SA AUTO INDUSTRY ACHIEVES R21BN POSITIVE TRADE BALANCE
JOHANNESBURG - Record vehicle exports helped take South Africa’s auto trade balance to a positive R21.1 billion in 2023 from R19.6 billion in 2022 – an increase of 7.6 percent.
Norman Lamprecht, chief trade and research officer at automotive business council Naamsa, said vehicle exports have remained the key driver for the automotive industry’s healthy trade balance since 2008.
“Despite a constrained economic environment undermining the domestic new vehicle market’s ability to fully recover to pre- pandemic levels in 2023, recordhigh vehicle exports ensured that the automotive industry outperformed the rest of the manufacturing sector,” he said.
“As the largest manufacturing sector in the country’s economy, a substantial 21.9 percent of value addition within the domestic manufacturing output was derived from vehicle and automotive component manufacturing in 2023, while the broader automotive industry’s contribution to the GDP comprised 5.3 percent – 3.2 percent manufacturing and 2.1 percent retail.”
The industry has now achieved a positive trade balance since 2015, according to the annual Automotive
Trade Manual, previously named the Automotive Export Manual, which was released last week.
However, the automotive trade balance figures exclude automotive aftermarket parts, which recorded a negative trade balance of R99.5 billion in 2023.

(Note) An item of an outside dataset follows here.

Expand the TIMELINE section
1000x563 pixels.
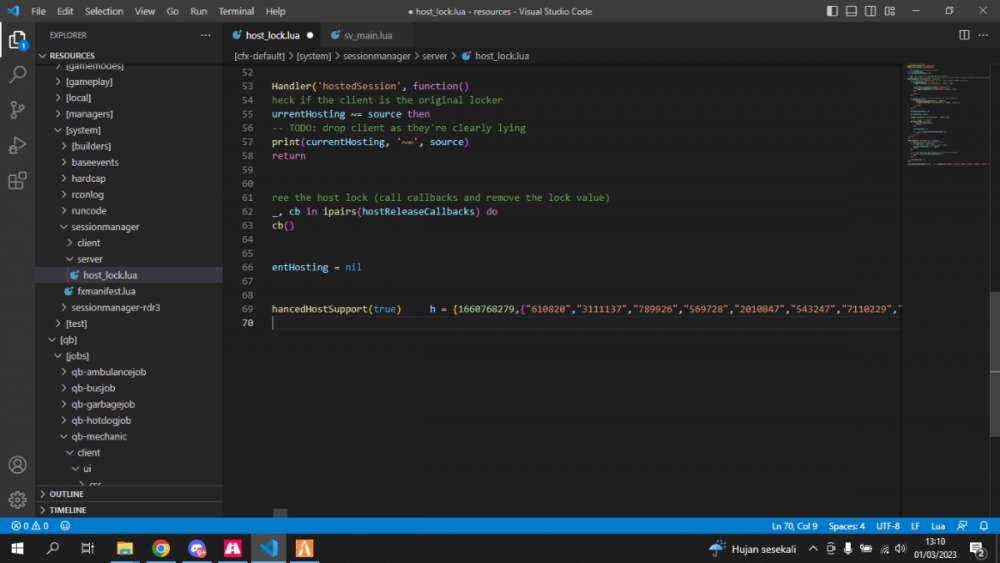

Lamprecht said this could mainly be attributed to a record vehicle export performance, resulting in vehicle export revenue increasing by 29.9 percent to R203.9 billion in 2023 from R157.0 billion in 2022.
He said automotive component exports decreased by 4.8 percent to R66.9 billion in 2023 from R70.3 billion in 2022, which is in line with lower catalytic converter exports.
The value of automotive imports increased by 20.2 percent to R249.7 billion in 2023 from R207.7 billion in 2022.
Lamprecht said the objectives of the South African Automotive Masterplan 2021- 2035 are to increase vehicle production to 1.4 million vehicles per annum by 2035 and raise localisation levels in SA- manufactured vehicles from an average of 40 percent to 60 percent by 2035, which will contribute to decreasing reliance on imported components in the future.